• _TASK TO COMPLETE_
Set down the line containing "Screen dimensions: 1505x833" and each line after it through the last line of the records, exactly, leaving pictures out.

• _DATA PROVIDED_
________________________

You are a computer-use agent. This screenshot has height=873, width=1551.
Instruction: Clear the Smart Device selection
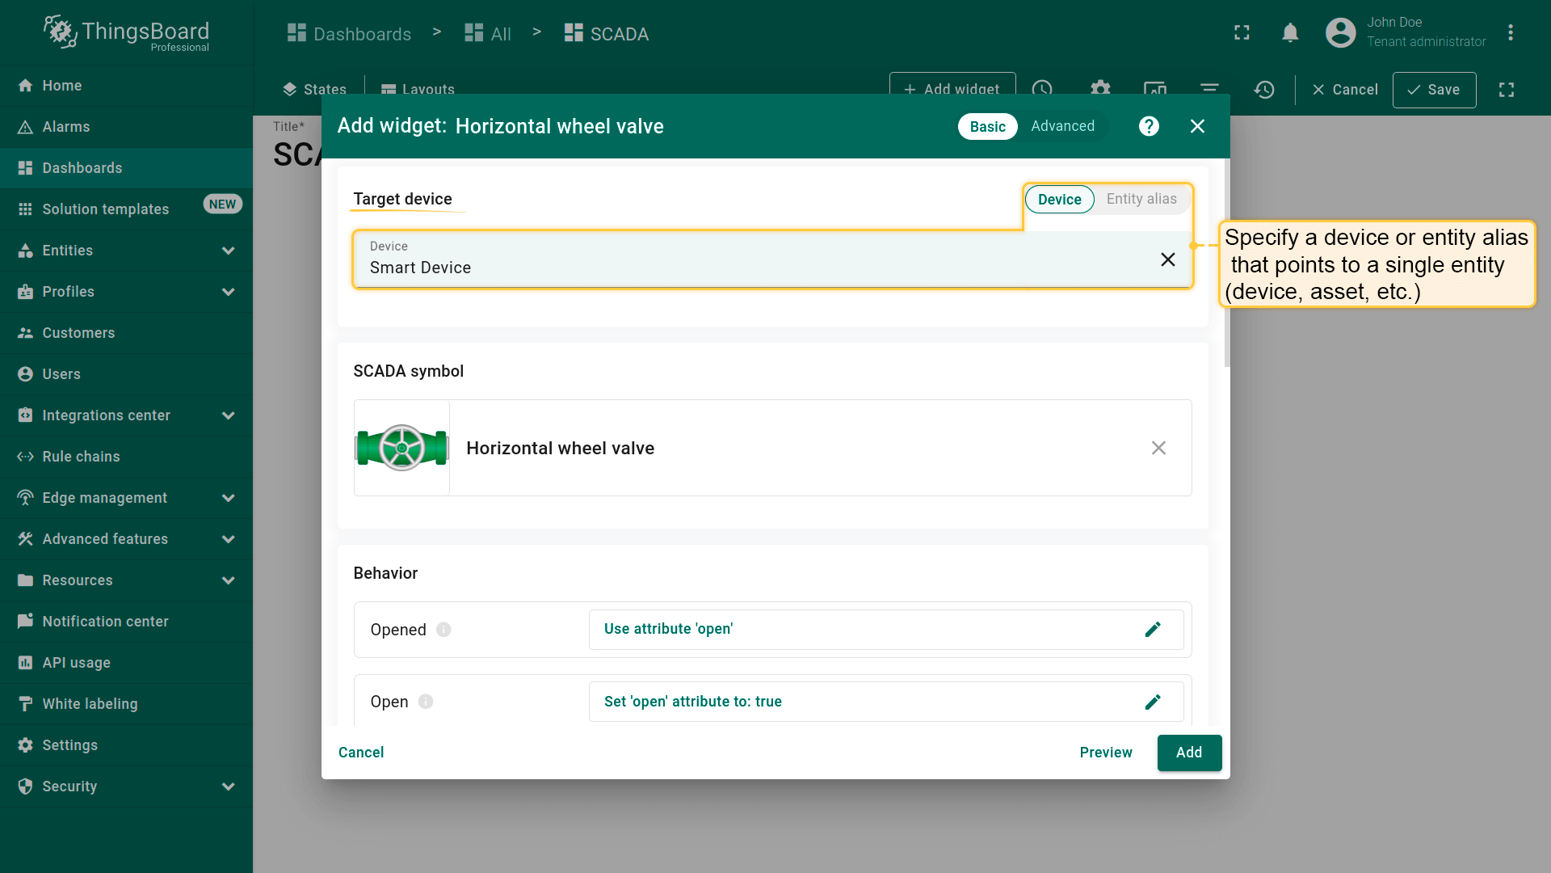tap(1167, 259)
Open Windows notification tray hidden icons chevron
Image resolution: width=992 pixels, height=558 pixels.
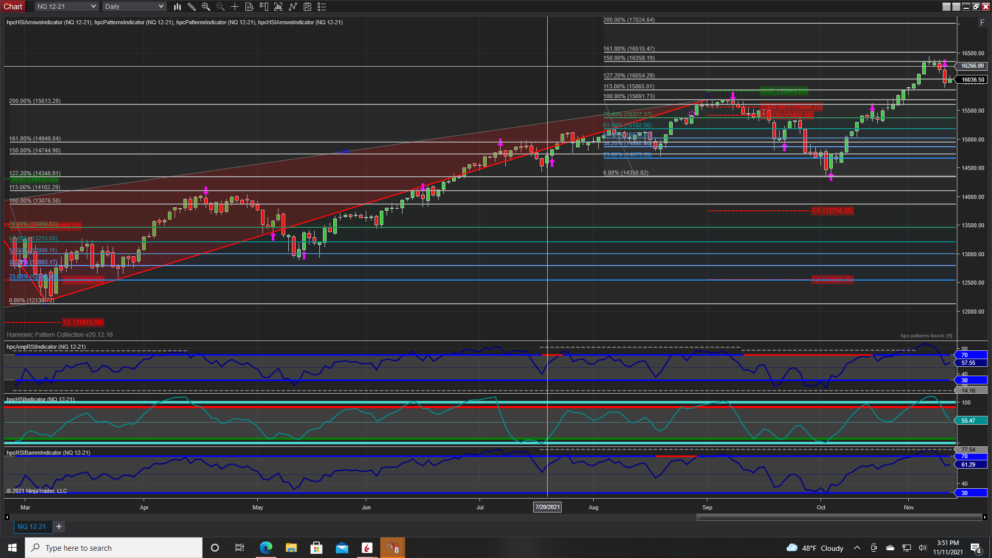[857, 548]
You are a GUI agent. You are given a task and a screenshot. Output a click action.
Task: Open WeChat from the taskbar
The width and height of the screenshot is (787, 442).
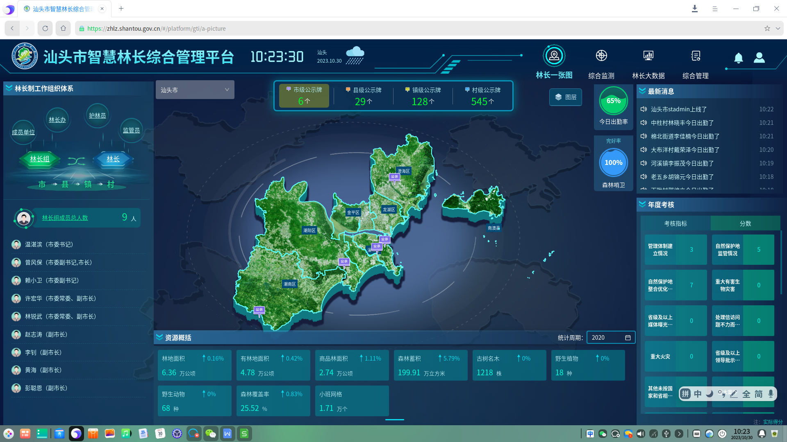(211, 433)
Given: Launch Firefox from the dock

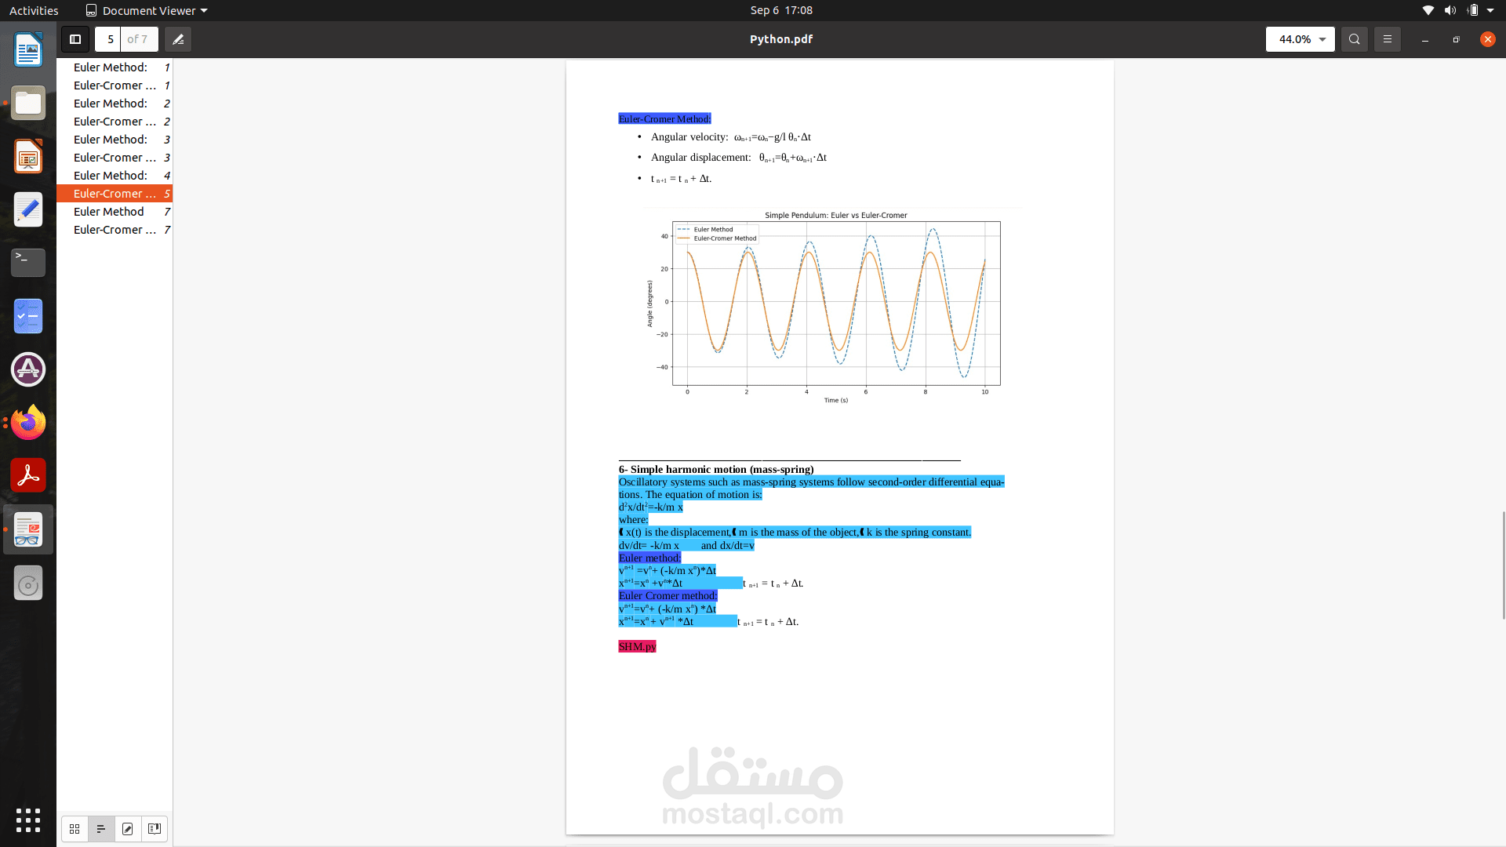Looking at the screenshot, I should 28,423.
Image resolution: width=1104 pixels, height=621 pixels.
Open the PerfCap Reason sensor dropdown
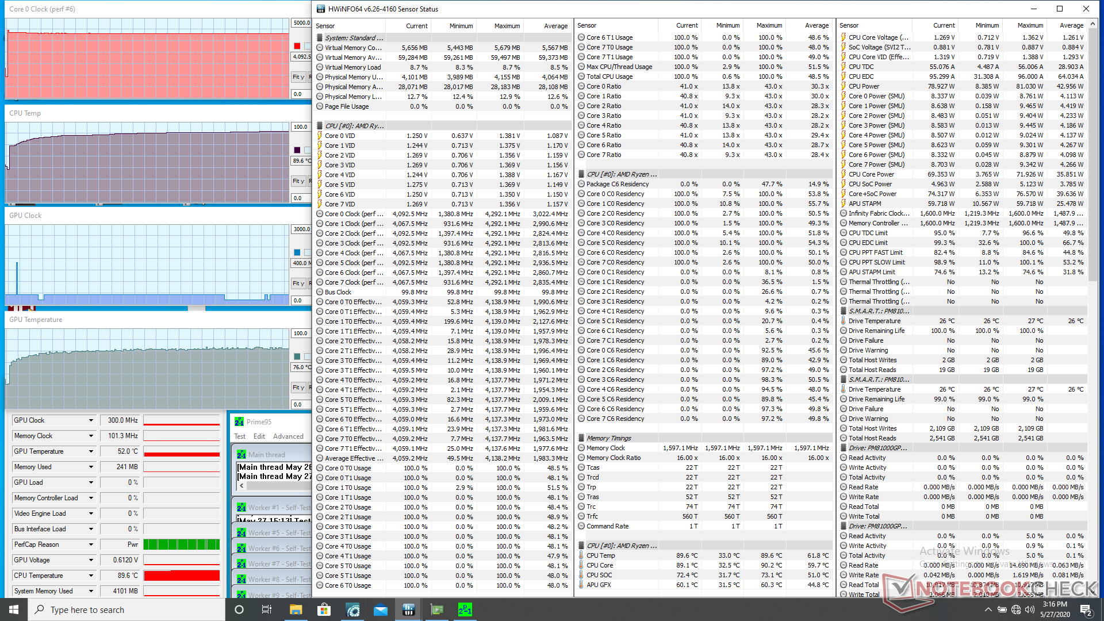tap(91, 545)
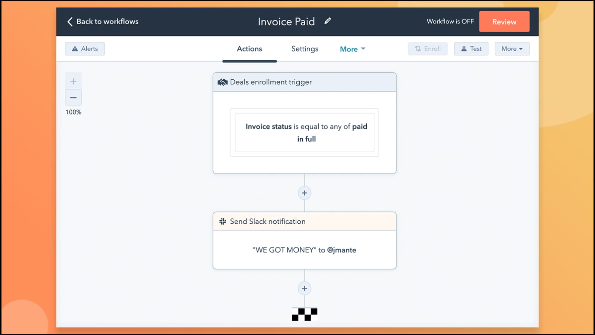Click the back chevron arrow in the header
This screenshot has height=335, width=595.
70,22
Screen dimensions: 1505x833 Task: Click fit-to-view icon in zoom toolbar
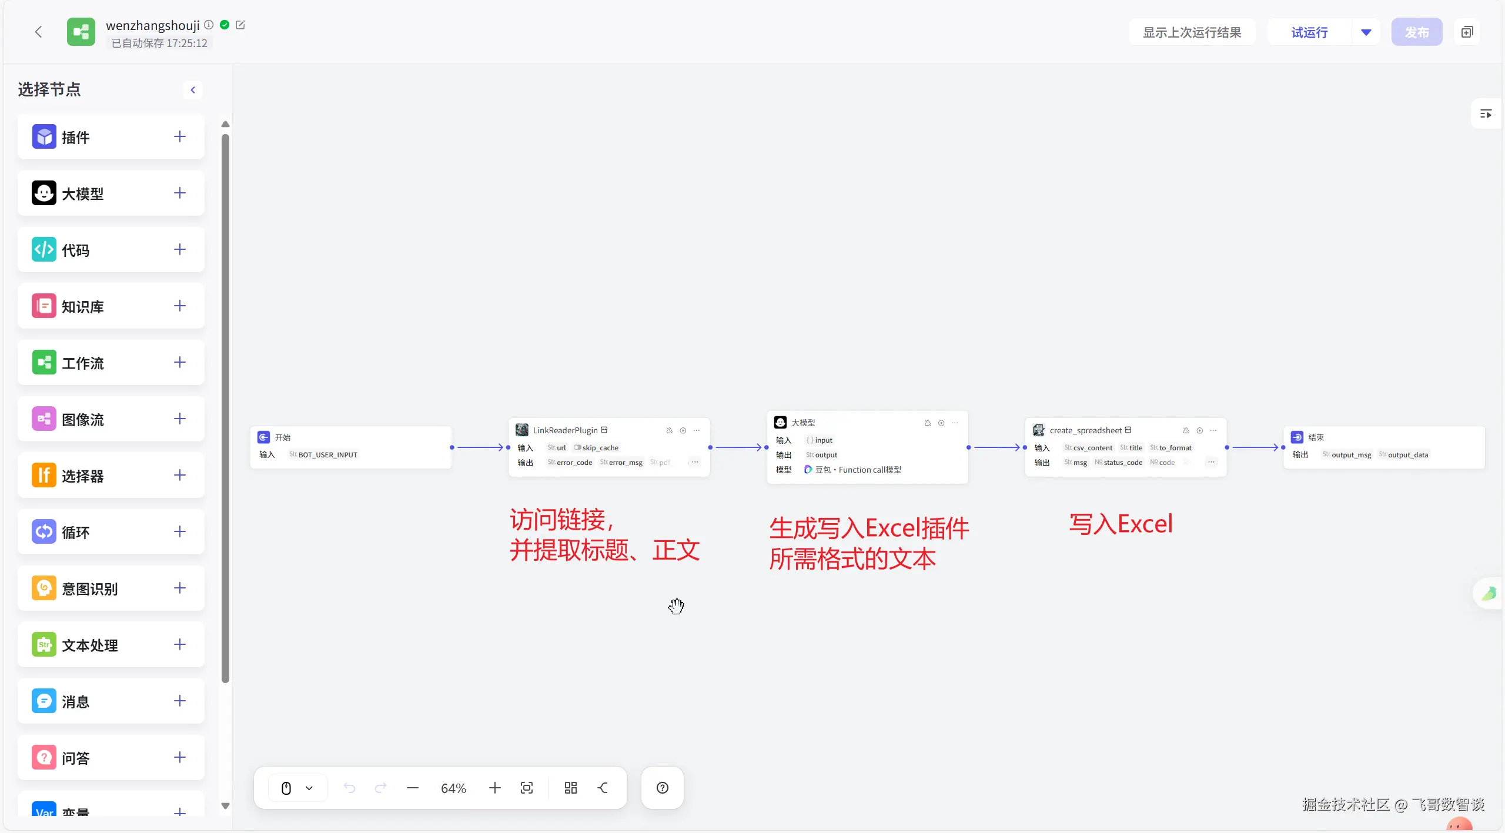click(527, 788)
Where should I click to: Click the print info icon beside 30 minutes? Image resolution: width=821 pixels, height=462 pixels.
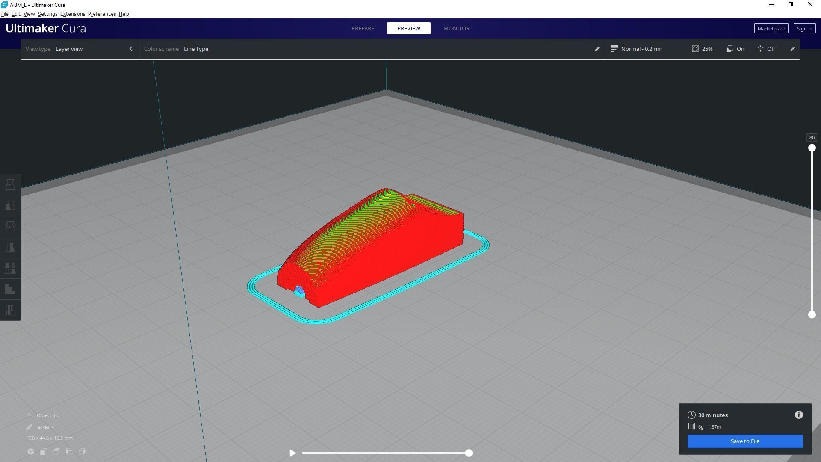tap(798, 415)
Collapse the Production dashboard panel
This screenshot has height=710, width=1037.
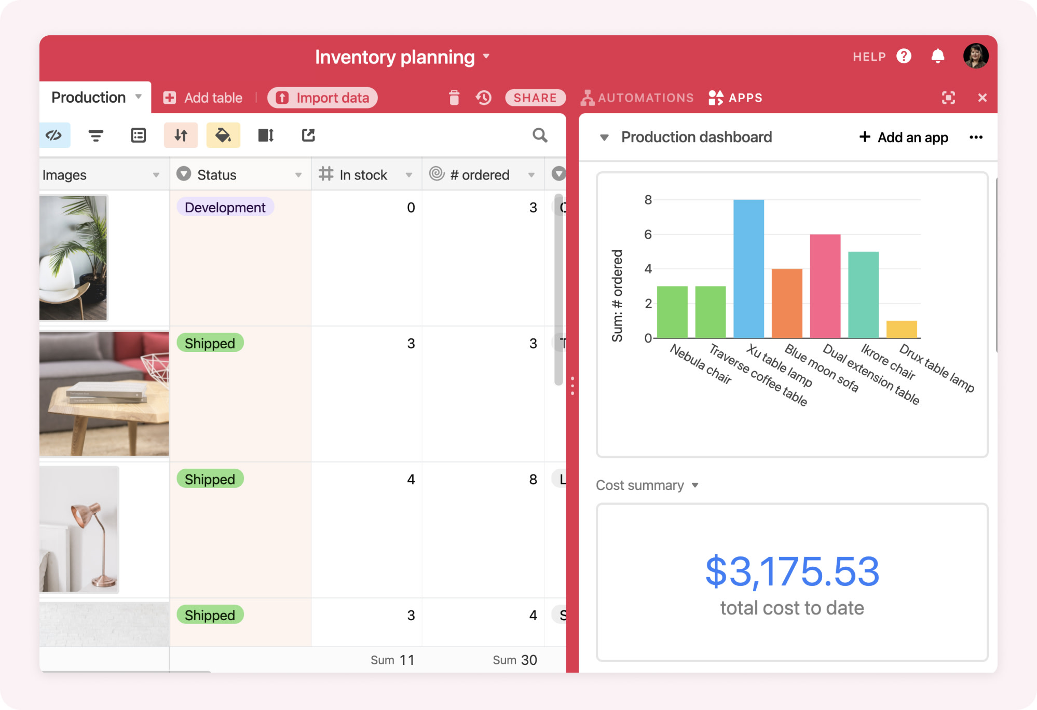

________________________

• _SOLUTION BELOW_
Screen dimensions: 1505x833 Task: Click fit-to-view icon in zoom toolbar
click(527, 788)
Where should I click to: Click the print info icon beside 30 minutes? Image resolution: width=821 pixels, height=462 pixels.
tap(798, 415)
Collapse the Production dashboard panel
This screenshot has height=710, width=1037.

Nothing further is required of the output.